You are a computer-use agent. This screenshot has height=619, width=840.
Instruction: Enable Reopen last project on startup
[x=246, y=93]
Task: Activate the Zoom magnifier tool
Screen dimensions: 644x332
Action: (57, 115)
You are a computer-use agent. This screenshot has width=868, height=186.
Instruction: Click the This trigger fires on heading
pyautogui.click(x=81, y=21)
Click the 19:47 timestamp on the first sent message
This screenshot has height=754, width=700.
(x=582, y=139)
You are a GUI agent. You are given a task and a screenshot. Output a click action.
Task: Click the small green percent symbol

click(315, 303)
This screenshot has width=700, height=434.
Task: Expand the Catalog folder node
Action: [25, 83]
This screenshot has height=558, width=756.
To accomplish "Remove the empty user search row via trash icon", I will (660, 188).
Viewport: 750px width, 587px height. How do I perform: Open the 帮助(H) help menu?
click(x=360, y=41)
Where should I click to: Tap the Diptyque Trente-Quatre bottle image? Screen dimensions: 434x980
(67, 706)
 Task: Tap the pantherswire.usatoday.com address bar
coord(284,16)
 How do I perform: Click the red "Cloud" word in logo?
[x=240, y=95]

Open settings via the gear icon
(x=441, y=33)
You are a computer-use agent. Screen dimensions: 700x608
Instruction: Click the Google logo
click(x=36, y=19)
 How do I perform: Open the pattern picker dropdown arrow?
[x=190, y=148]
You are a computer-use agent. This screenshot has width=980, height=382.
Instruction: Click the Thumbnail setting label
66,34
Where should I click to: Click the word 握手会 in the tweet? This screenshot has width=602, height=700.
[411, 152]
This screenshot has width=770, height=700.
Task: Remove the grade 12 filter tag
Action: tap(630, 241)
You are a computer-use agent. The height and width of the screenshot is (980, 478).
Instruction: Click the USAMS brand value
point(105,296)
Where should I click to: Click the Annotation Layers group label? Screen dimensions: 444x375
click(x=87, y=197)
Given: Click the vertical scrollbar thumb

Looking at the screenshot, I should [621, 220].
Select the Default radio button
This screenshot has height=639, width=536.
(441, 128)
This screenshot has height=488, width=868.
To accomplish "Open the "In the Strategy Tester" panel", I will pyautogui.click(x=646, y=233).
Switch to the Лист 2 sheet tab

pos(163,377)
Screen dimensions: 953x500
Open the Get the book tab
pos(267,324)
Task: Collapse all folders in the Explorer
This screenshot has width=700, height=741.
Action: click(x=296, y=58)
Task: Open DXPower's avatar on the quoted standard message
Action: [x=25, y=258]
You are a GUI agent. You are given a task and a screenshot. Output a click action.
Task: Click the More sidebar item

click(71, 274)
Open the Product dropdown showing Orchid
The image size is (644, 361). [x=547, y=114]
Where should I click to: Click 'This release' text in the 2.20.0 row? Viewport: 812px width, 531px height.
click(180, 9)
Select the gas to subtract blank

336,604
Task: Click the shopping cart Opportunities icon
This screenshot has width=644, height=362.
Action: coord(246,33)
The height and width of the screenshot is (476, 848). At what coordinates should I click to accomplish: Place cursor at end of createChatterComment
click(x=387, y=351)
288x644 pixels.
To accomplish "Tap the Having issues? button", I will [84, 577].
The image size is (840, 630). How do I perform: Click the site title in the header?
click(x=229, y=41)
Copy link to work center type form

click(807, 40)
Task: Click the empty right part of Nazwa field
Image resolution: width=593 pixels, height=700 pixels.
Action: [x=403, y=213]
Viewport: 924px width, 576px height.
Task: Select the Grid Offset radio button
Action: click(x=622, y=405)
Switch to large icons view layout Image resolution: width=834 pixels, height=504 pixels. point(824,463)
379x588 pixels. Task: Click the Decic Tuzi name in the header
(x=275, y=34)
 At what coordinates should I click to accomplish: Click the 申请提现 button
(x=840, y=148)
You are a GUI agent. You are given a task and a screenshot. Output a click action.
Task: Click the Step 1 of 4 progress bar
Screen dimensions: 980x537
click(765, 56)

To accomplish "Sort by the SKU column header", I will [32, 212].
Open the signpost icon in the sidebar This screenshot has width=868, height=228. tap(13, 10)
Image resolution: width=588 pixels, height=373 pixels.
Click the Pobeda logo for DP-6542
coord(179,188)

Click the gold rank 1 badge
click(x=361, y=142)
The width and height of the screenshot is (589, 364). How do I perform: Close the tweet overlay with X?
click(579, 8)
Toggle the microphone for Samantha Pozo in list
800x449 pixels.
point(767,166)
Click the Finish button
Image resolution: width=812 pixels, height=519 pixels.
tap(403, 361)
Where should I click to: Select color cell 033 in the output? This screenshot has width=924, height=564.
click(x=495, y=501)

• [EXERCISE]: What is needed is an exact copy of the line containing "The width and" and each line after it, through the final line of the entries above.

• [ANSWER SPACE]:
The width and height of the screenshot is (589, 364). How do I perform: Close the tweet overlay with X?
click(579, 8)
Toggle the microphone for Samantha Pozo in list
800x449 pixels.
point(767,166)
Click the Finish button
Image resolution: width=812 pixels, height=519 pixels.
tap(403, 361)
Where should I click to: Select color cell 033 in the output? This screenshot has width=924, height=564.
click(x=495, y=501)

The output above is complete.